-- Start of Task input --

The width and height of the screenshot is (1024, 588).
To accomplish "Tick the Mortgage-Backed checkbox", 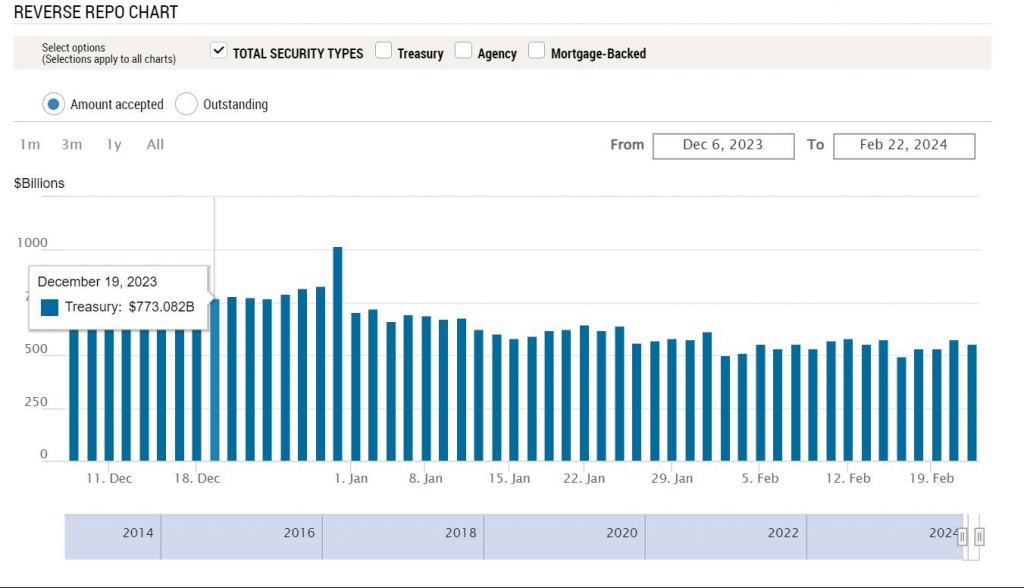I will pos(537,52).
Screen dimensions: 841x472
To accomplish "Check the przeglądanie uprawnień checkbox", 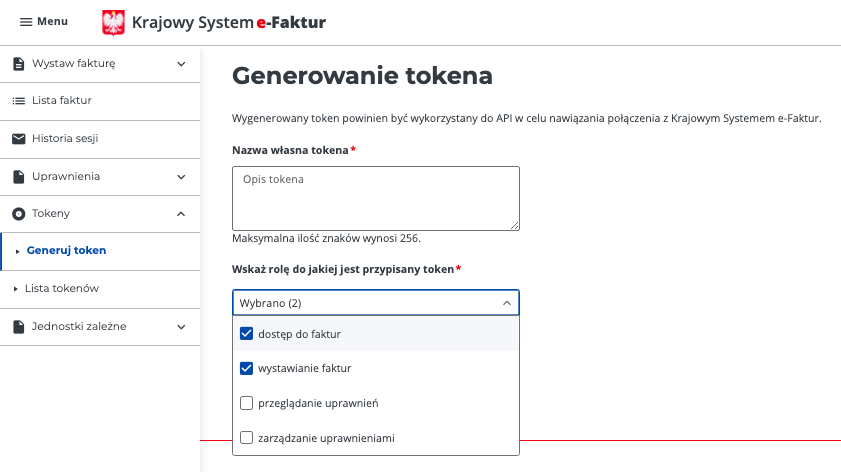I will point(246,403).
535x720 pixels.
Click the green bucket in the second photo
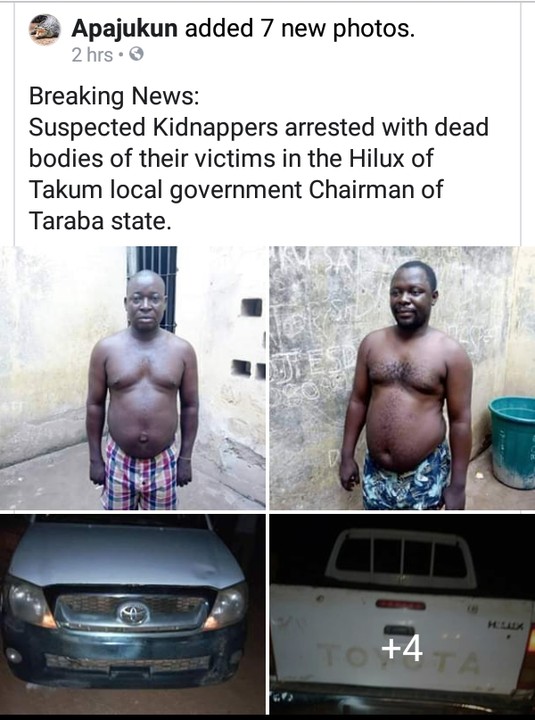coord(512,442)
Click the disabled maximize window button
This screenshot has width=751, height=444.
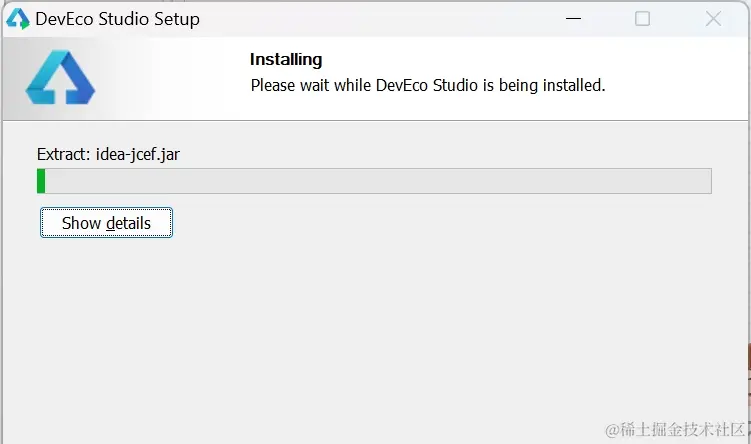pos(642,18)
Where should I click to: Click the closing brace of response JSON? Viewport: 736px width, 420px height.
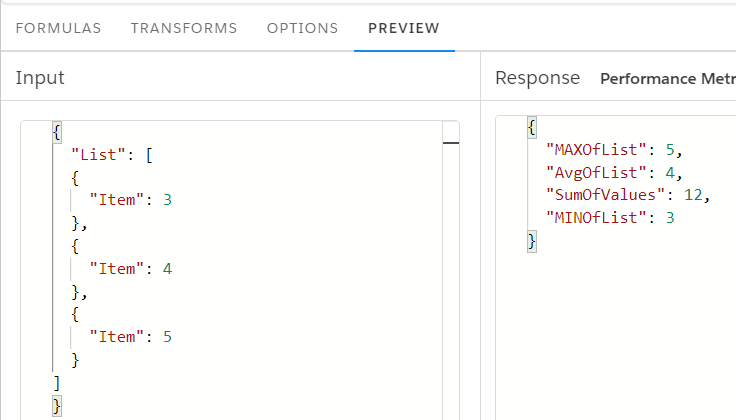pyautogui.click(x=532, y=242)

-- End of Task input --
-- Start of Task input --

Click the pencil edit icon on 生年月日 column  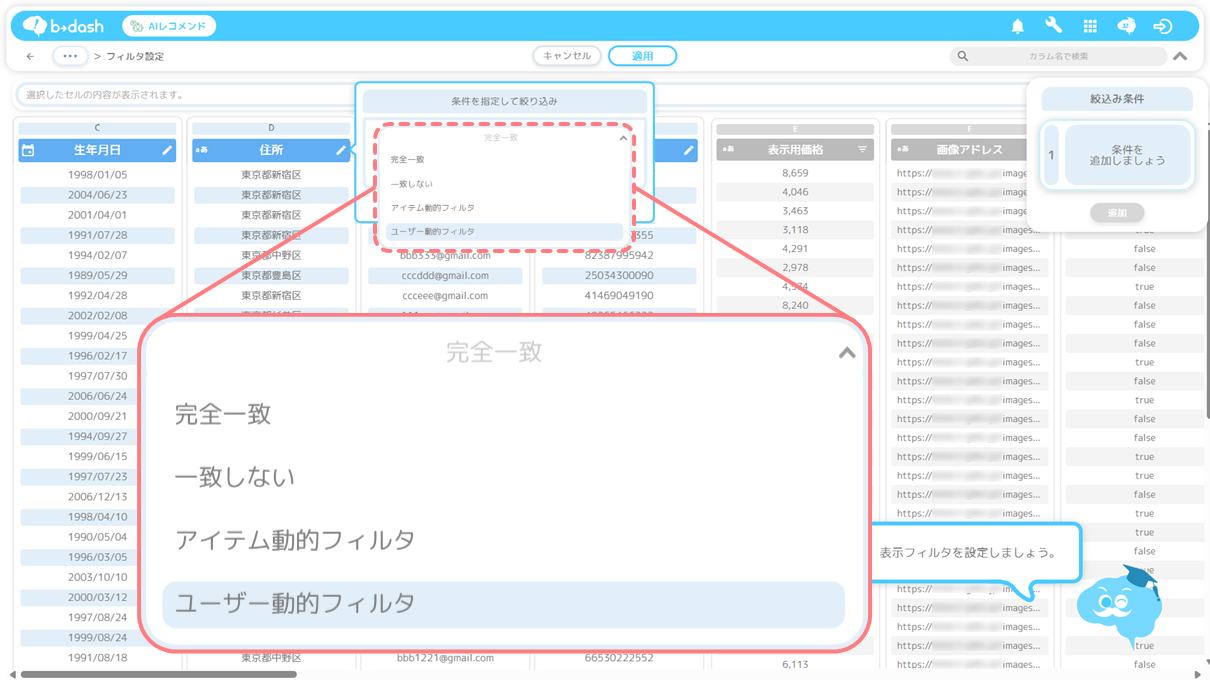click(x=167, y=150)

-- End of Task input --

### Exercise description
Reproduce verbatim every line of the records from the line containing "Click the disabled maximize window button" down to the line containing "pyautogui.click(x=532, y=242)", both included. Omit the pictures from your answer.

### Full output
Click the disabled maximize window button
This screenshot has width=751, height=444.
pos(642,18)
Where should I click to: Click the closing brace of response JSON? Viewport: 736px width, 420px height.
pyautogui.click(x=532, y=242)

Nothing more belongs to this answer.